Task material below:
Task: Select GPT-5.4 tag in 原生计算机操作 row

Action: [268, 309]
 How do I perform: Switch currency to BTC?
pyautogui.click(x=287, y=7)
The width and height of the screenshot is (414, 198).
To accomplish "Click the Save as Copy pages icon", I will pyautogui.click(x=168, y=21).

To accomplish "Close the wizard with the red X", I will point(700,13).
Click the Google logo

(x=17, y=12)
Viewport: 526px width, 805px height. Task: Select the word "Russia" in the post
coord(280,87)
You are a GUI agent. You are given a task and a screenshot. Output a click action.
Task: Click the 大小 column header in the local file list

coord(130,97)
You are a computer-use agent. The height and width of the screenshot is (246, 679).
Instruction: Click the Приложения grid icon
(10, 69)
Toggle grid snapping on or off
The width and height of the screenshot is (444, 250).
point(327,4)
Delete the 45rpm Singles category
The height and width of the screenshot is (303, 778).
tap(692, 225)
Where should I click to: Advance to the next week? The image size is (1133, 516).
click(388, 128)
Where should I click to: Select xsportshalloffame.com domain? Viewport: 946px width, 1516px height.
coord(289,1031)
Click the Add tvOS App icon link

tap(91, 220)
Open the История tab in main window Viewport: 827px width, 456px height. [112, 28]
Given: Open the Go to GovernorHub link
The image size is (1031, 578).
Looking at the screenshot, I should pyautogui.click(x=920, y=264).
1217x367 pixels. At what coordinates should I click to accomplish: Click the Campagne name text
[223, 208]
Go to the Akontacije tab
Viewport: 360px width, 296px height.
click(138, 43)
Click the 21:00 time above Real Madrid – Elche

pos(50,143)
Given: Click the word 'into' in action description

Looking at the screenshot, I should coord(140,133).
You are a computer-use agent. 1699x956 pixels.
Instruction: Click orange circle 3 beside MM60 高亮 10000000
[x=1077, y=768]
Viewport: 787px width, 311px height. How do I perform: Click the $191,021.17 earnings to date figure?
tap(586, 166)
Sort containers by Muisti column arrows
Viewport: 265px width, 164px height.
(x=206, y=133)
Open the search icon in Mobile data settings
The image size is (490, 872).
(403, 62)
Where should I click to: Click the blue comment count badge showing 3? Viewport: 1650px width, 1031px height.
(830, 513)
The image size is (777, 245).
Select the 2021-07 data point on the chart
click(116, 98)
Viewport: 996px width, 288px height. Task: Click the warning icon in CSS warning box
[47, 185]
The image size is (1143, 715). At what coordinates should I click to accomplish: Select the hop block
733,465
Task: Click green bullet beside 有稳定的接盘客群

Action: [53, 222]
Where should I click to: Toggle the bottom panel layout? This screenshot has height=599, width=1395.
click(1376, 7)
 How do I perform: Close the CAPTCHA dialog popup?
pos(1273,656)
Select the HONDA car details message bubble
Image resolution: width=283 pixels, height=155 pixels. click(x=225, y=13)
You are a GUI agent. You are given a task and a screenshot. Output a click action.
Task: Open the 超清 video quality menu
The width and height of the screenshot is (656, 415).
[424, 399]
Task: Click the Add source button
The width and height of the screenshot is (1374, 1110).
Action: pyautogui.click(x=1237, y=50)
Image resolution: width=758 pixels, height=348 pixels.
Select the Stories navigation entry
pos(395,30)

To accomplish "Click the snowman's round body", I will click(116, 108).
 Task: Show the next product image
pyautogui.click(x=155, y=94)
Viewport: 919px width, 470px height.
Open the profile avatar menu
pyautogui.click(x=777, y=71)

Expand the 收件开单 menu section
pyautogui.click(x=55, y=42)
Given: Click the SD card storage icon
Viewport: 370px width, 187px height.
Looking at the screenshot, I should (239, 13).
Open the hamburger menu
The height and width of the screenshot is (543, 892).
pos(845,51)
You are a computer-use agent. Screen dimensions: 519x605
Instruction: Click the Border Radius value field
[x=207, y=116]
End of Task material.
Problem description -> Which lines above hold the string "computer"? Copy each of them.

Written solution ->
You are a computer-use agent. The height and width of the screenshot is (246, 679).
You are a computer-use agent. 1699x956 pixels.
You are a computer-use agent. Screen dimensions: 519x605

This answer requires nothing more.